START Data extracts

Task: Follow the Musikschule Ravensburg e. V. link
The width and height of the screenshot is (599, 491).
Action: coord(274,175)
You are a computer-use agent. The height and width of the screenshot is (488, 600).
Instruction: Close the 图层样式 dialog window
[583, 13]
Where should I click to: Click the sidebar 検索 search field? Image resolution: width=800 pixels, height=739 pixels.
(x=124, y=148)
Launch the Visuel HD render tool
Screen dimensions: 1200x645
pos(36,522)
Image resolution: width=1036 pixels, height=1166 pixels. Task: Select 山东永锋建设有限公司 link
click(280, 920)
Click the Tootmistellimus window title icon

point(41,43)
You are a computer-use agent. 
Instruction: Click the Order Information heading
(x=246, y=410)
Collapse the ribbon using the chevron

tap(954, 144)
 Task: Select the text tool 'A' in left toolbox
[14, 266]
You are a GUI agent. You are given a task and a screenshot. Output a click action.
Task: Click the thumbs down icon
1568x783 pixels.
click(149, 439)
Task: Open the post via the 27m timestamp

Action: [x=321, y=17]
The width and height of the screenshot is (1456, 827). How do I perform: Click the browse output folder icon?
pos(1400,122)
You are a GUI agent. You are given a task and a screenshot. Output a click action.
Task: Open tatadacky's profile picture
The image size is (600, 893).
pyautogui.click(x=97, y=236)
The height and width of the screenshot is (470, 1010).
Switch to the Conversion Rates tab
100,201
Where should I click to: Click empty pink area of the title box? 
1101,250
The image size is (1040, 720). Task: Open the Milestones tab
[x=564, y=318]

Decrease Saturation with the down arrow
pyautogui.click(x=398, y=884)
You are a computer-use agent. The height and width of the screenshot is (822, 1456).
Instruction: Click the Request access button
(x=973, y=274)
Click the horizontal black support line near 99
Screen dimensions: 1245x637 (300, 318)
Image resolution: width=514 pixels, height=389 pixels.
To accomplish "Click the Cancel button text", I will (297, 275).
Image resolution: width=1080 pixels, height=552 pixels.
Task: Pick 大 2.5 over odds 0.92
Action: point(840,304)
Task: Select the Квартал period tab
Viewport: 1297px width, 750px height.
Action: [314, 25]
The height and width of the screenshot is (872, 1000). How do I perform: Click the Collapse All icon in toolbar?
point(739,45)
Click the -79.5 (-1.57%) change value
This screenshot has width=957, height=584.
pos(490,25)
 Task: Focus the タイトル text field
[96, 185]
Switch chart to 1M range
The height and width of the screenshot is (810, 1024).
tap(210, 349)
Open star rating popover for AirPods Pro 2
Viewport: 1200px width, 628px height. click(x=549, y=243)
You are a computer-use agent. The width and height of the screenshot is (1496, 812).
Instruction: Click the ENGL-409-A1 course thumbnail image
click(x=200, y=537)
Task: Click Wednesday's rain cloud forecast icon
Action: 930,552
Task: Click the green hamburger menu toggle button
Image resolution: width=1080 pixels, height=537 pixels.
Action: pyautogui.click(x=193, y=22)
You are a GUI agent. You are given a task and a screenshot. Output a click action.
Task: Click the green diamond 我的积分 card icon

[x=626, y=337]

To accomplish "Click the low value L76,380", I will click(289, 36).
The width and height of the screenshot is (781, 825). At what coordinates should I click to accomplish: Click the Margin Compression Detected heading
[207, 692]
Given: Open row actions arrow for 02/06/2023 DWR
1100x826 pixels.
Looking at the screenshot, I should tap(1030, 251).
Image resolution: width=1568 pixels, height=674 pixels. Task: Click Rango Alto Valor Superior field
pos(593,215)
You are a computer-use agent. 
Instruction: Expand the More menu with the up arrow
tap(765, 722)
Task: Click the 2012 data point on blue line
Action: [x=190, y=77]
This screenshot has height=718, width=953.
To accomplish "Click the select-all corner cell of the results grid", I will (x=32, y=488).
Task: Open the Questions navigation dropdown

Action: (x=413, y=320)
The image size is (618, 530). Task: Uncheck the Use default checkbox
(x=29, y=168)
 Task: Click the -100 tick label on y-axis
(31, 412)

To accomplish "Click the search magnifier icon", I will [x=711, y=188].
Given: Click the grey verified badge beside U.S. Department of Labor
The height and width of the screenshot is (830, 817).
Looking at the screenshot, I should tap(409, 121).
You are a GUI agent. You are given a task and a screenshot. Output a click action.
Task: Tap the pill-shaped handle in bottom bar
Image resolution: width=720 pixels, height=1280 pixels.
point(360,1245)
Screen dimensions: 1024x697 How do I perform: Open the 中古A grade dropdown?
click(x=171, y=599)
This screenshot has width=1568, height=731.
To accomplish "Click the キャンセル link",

END Data extracts

▶ Action item
In the listing above, find the line with "is (822, 1456)." and the line with "Image resolution: width=514", then print exactly those two lines and every line between them, and nothing more.

▶ Output for this exercise
You are a computer-use agent. The height and width of the screenshot is (822, 1456).
Instruction: Click the Request access button
(x=973, y=274)
Click the horizontal black support line near 99
Screen dimensions: 1245x637 (300, 318)
Image resolution: width=514 pixels, height=389 pixels.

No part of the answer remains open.